20 years later, the scenario is quite different. The American-led “war on terror” not only consumed the diplomatic efforts and money of the world’s greatest power, but also revealed crimes committed by the US in secret prisons around the world, torture and human rights abuses.
The impact on the reputation of the “land of freedom” was real, even undermining its international credibility as the voice of democracy.
Meanwhile, more than $6.4 trillion would be spent on this American effort, which is now considered one of the country’s biggest strategic mistakes.
Global challenges ended up being put on the back burner for years. But for analysts and even US state officials, such spending came at the expense of its own infrastructure modernization, diverted funds from an eventual reinforcement of its presence in Asia and, above all, from a focus on maintaining its economic superiority.
Meanwhile, Beijing would use 20 years of American wars to expand its power. If in 2001 the Chinese economy represented only 7% of the world GDP, it will reach the end of the year with a share of almost 18%, and surpassing the USA.
It was also during this period that China became the biggest trading partner of more than one hundred countries around the world, advancing on regions that had been “abandoned” by American diplomacy.

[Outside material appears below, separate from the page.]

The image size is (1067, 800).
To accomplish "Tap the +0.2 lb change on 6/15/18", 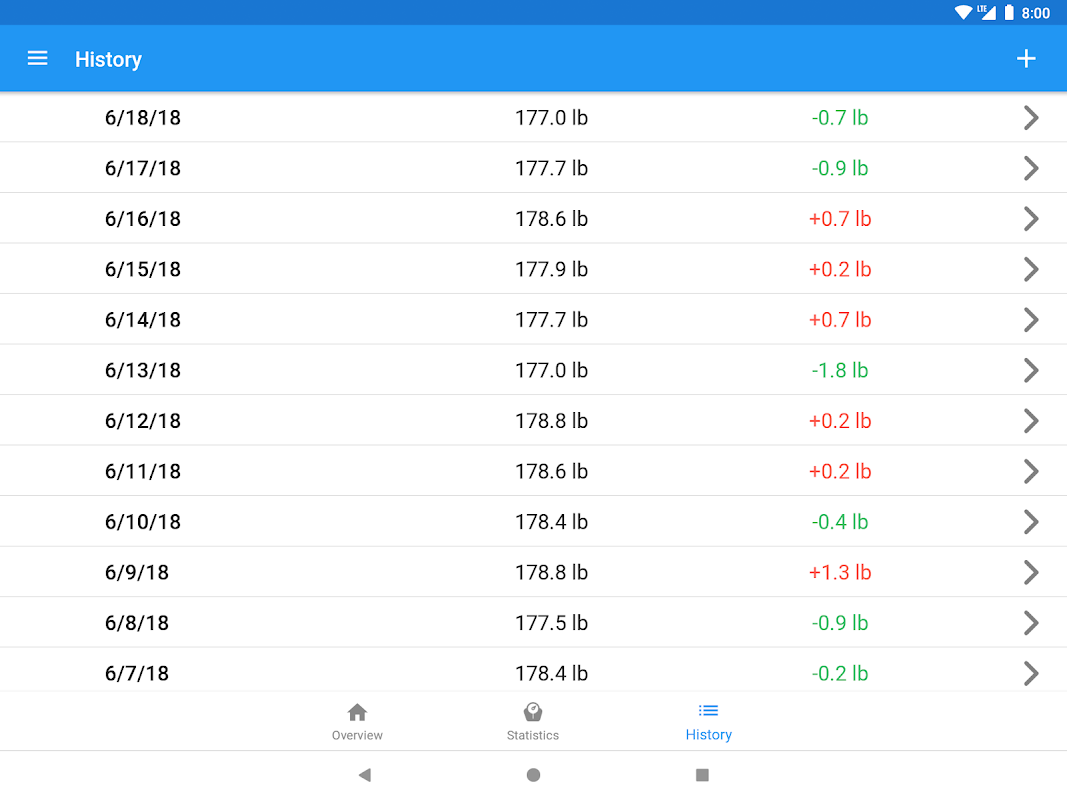I will 840,269.
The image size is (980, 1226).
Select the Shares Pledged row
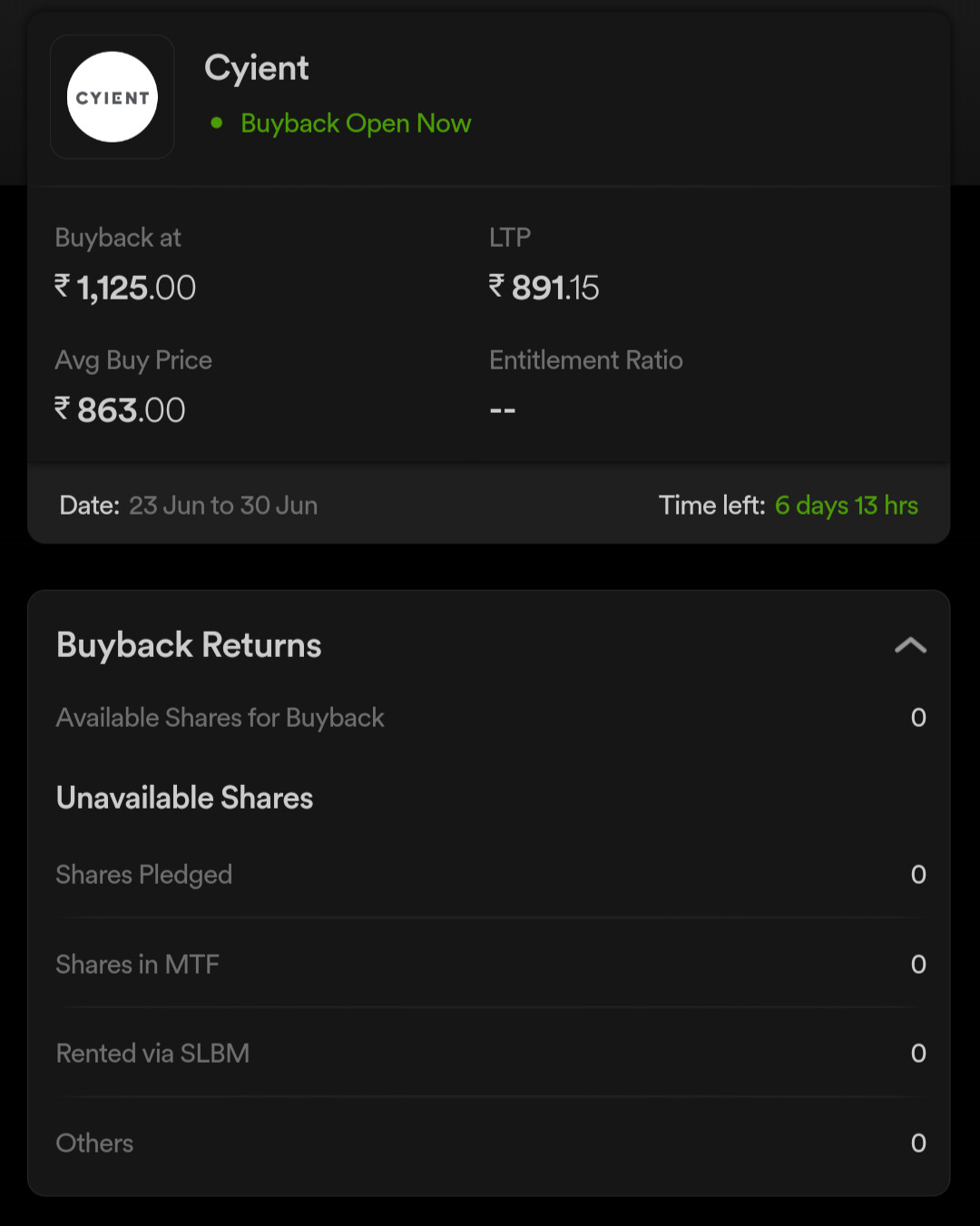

The Chinese also took advantage of the US “war on terror” to justify a crackdown on dissidents. All of this worked, at least from the perspective of China.
20 years after rushing to show solidarity with the US, the Chinese government’s official statement to mark 9/11 is ample proof that in diplomacy there is no power vacuum and that foreign policy choices determine the position of a country in the world.
Commenting on the date, China’s Ministry of Foreign Affairs called for the world to cooperate in the fight against terrorism. But he made it clear that the message would not be just one of solidarity.
For Beijing, the time had come for the US to draw “a profound lesson” from the 20-year war in Afghanistan and insisted that, in this period, terrorism has not been defeated and has indeed grown.
20 years after the earthquake on the planet, China feels strong enough to lecture its great rival, in a statement that was interpreted in the diplomatic world as a clear sign that Beijing may have been the big winner of the ” war on terror”.